The Qingyaoshan Reservoir has a total storage capacity of 9.6 million m³, and is a multipurpose project primarily for water supply, with flood control and irrigation as secondary functions. The dam is a rockfill dam with a roller compacted asphalt concrete core wall; its maximum height is 76.1 m, and the crest length is 206.44 m. The open spillway is located on the right dam abutment, with a control section bottom width of 48 m and a total length of 282 m. The water conveyance tunnel and intake tower are situated on the left dam abutment; the tunnel is 112 m long and has a water diversion capacity of 1.8 m³/s. In recent years, several seepage points have appeared on the downstream slope of the dam.

The task force conducted a site survey of the dam. Considering the characteristics of existing borehole cores and water levels in the boreholes, they selected the borehole K0+125 at the dam crest as a test borehole and designed a leakage detection scheme.
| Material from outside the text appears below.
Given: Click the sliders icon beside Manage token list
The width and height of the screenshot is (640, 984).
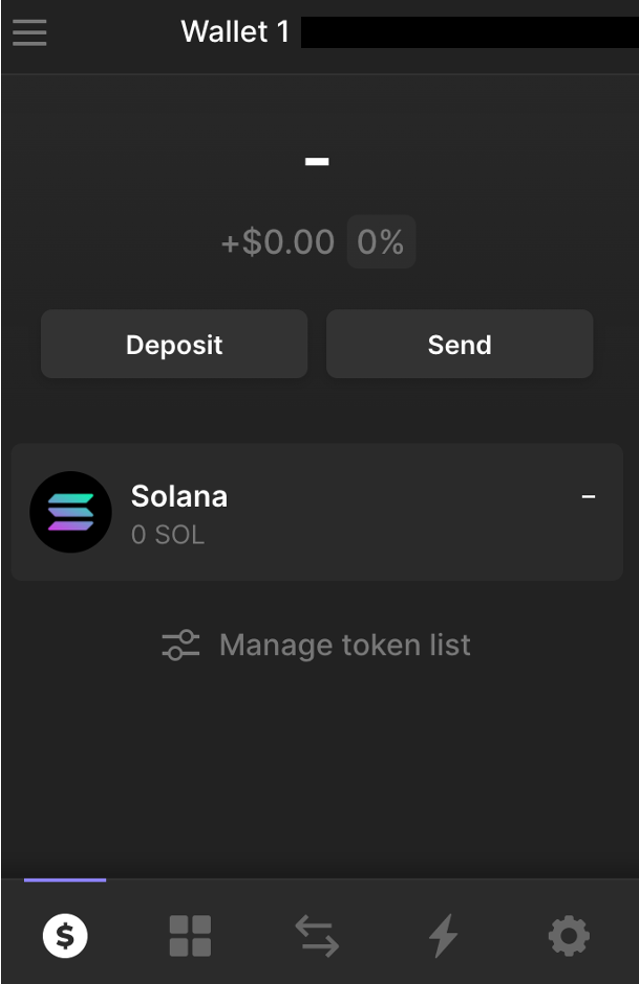Looking at the screenshot, I should [181, 645].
The self developed prototype of the microflow field monitoring and leakage detection equipment includes an acoustic flow velocity sensing module (dual channel in time domain and frequency domain), a deployment/retrieval module, a spatial positioning module, and a flow velocity interpretation module. Through static flow velocity calibration of the prototype, layered sensing of water flow velocity in the borehole, and three dimensional flow velocity and direction interpretation, the prototype achieved the detection of microflow velocity at 2 mm/s, with a flow velocity resolution exceeding 0.1 mm/s. With combination of the local velocity correlation of the micro flow field in the borehole with a leak point localization model, the central elevation of the leakage point was determined. Through the field testing, the adaptability of the acoustic flow velocity sensing module to deep borehole detection was resolved; the difficulties of accurately identifying the microflow field inside the dam and precisely locating leakage points were overcome; and the maturity and applicability of the self developed technology and equipment were advanced.
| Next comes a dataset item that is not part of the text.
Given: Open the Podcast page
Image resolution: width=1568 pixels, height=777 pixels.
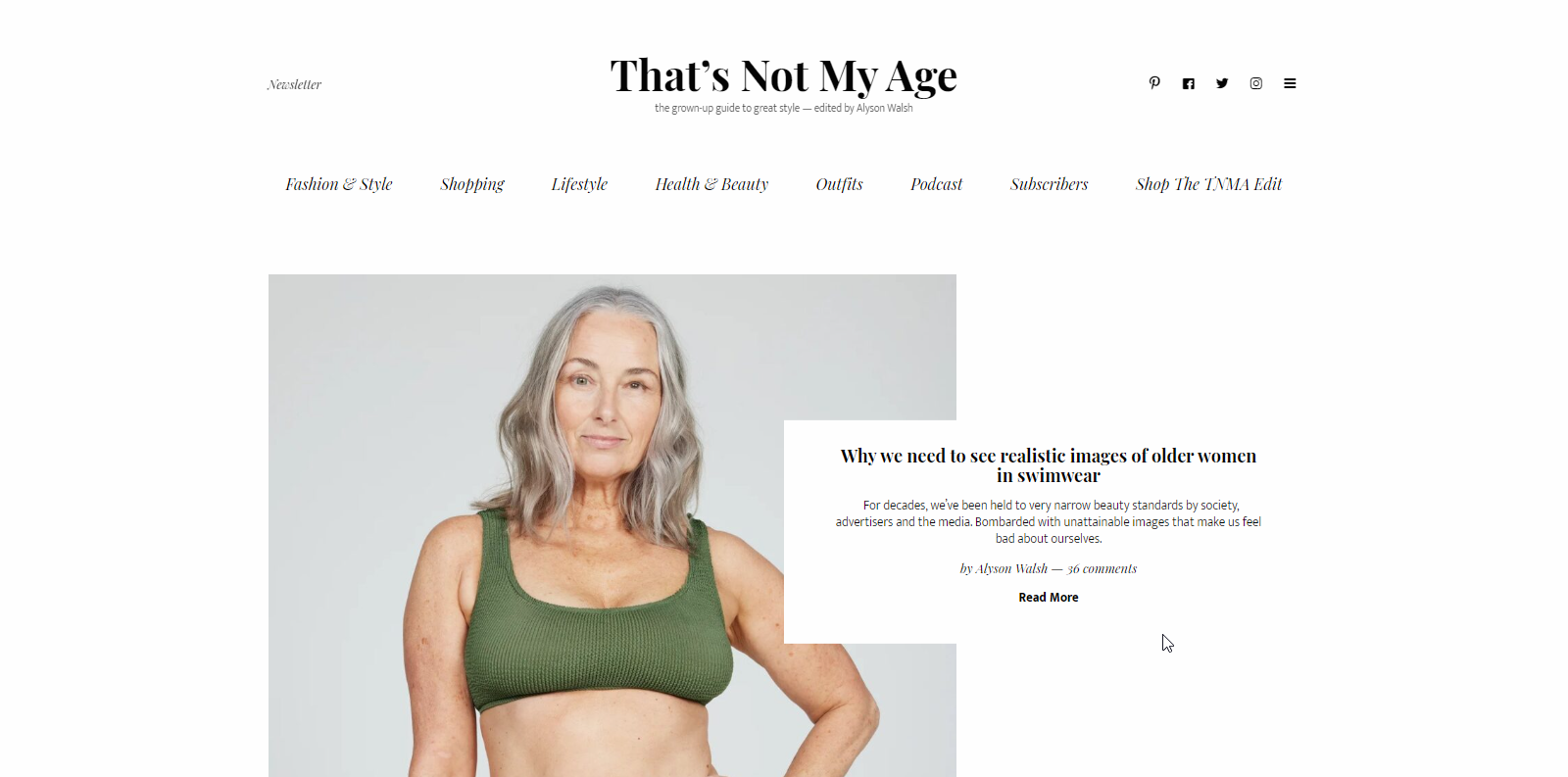Looking at the screenshot, I should [936, 184].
Materials and Structural Engineering Department of NHRI leads the overall research of this subproject and undertakes its core research work and performance indicators. This field demonstration tested and validated the selfdeveloped technology and equipment under realworld conditions, fully achieving the key technical indicators at the subproject’s milestone node, thereby laying a solid foundation for the midterm assessment.